Informed consent is an important part of a clinical trial that is often overlooked. To avoid potential liability, sponsors need to recognize that obtaining informed consent is about much more than getting a signature on a page. In order to ensure legally-effective informed consent from participants, the informed consent process must be focused on education, comprehension, and voluntariness. This presentation discusses the role of the FDA and Institutional Review Boards (IRBs) in the informed consent process, pitfalls to avoid when drafting and executing informed consent documents, and best practice tips for obtaining and maintaining legally-effective informed consent.

Daniel S. Wittenburg, J.D., is a partner in the law firm of Snell & Wilmer, LLP. His practice is focused on representing medical device, pharmaceutical, biotechnology, consumer product, and heavy equipment manufacturers in products liability litigation as well as counseling these companies on risk management and product recalls and in responding to regulatory agency inquiries. Dan has attained certification as a Global Regulatory Affairs Compliance Professional (GRACP) and has also served as national counsel for major medical device manufacturing concerns and regional counsel in mass tort cases. He also represents companies in commercial litigation and consumer class actions and works with entities in technology transfer and intellectual property matters. Dan is a recipient of Medmarc's Attorney of the Year award.

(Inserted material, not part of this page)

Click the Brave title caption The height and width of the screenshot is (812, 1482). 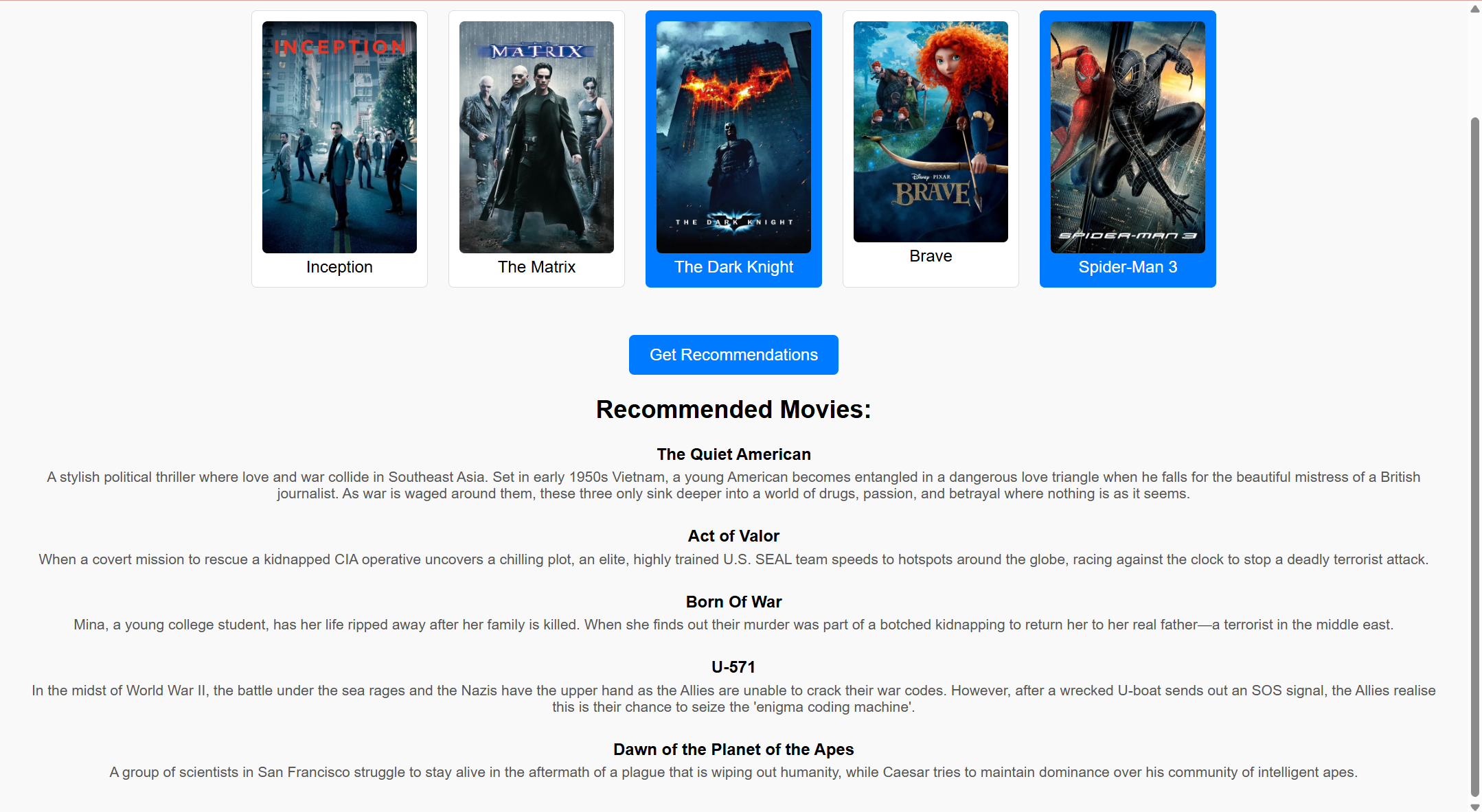(x=931, y=256)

In connection with defending medical technology and life science companies, Dan has served as national coordinating counsel defending a manufacturer of excimer lasers and participated on the regional team defending a global pharmaceutical and biotechnology company in mass tort litigation involving diet drugs as well as mass tort litigation involving phenylpropanolamine. He also serves as local counsel in various jurisdictions throughout the western United States, defending pharmaceutical and medical device companies in numerous national “pattern” litigation cases. In addition to counseling life science and medical technology companies in regulatory matters, product recall strategies, and risk management issues, Dan supports the industry through participation on the Board of Directors of the Colorado BioScience Association.